CourtSpeak: Scott v. Sandford Slavery Case (1857)

Chief Justice Roger Taney (majority): “In the opinion of the court, the legislation and histories of the times, and the language used in the Declaration of Independence, show, that neither the class of persons who had been imported as slaves, nor their descendants, whether they had become free or not, were then acknowledged as a part of the people, nor intended to be included in the general words used in that memorable instrument.”

Justice John McLean (dissenting): “By virtue of what law is it, that a master may take his slave into free territory, and exact from him the duties of a slave? The law of the Territory does not sanction it. No authority can be claimed under the Constitution of the United States, or any law of Congress.”
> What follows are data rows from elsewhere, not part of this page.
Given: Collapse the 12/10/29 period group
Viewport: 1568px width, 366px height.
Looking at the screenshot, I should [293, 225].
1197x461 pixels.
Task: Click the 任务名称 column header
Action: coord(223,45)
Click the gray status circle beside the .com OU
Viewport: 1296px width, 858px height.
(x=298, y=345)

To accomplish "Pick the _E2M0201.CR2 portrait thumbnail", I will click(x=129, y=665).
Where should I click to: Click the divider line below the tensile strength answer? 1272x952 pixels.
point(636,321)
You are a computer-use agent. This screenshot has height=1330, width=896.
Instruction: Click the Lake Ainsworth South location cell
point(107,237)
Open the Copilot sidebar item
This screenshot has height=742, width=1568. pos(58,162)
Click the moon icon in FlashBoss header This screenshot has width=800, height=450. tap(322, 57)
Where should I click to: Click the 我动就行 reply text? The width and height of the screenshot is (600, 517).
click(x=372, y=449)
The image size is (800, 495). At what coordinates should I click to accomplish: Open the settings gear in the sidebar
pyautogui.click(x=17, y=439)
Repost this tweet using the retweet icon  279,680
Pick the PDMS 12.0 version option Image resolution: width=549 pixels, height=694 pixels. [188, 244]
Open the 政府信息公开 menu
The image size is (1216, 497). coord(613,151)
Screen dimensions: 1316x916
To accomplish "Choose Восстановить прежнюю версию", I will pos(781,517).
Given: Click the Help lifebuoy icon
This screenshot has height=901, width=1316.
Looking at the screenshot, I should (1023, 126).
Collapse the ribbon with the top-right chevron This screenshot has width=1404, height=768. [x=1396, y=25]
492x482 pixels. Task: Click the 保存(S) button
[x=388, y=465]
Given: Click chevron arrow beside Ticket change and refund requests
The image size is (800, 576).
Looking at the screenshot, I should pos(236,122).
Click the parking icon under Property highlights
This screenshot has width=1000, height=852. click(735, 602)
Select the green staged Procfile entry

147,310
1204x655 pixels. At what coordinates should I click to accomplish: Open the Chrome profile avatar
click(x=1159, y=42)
Justice Benjamin Curtis (dissenting): “To determine whether any free persons, descended from Africans held in slavery, were citizens of the United States under the Confederation, and consequently at the time of the adoption of the Constitution of the United States, it is only necessary to know whether any such persons were citizens of either of the States under the Confederation, at the time of the adoption of the Constitution. Of this there can be no doubt. At the time of the ratification of the Articles of Confederation, all free native-born inhabitants of the States of New Hampshire, Massachusetts, New York, New Jersey, and North Carolina, though descended from African slaves, were not only citizens of those States, but such of them as had the other necessary qualifications possessed the franchise of electors, on equal terms with other citizens.”